It is again a different story, that it has become

more or less a rampant practice, practically in all the Motor

Accident Claims Tribunals, that the claim petitions are

presented unsigned by the claimants. It is high time that the

Tribunals should grasp the provisions of Rule 10.2, and start

insisting upon the claim petitions to be received only when

they are signed by the claimants.

The grave consequences flowing there-from are that

for the purpose of examining the aspect of variance between

pleading and proof, or for holding the claimant to their

pleading, the Court is handicapped in absence of signature of

the claimant. This is apart from the fact that at times the

defendant may be taken by surprise, by the claimants shifting

their stand from time to time.
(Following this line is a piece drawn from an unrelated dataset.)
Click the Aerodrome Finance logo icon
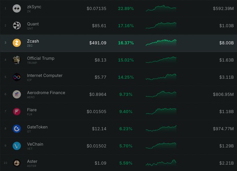The width and height of the screenshot is (237, 171). (x=17, y=94)
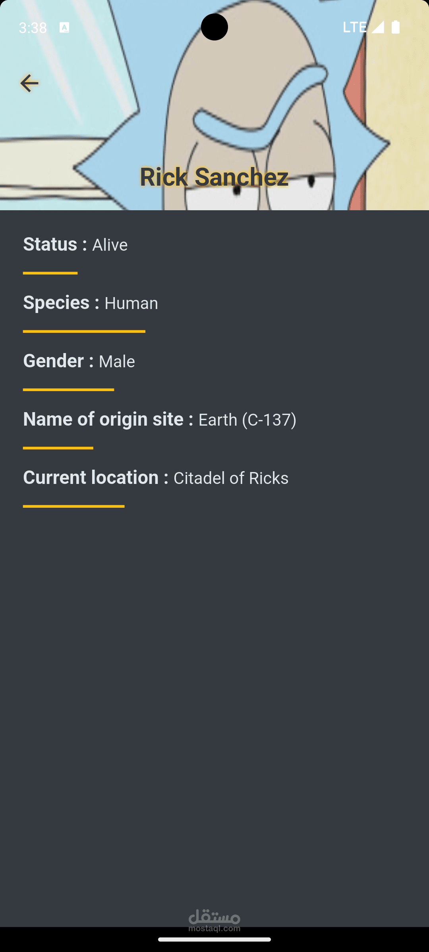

In that view of the matter, I

am not in a position to take or consider the pleading taken by

the claimant in this regard, as to how the accident occurred,

and what are the facts pleaded constituting negligence of the

driver of the delinquent vehicle, though brief description is

contained in para-10. So far as the reply is concerned, the

reply filed on behalf of owner and driver also stands on no

better footing than the claim petition, as the reply too has

not been signed, and only bears the thumb marks at the bottom

of last page, and the other pages of the pleadings do not

contain any signatures of the defendant. In such

circumstances, in order to examine the evidence, the stand

taken in written statement also cannot be taken to be the

stand pleaded by the defendant.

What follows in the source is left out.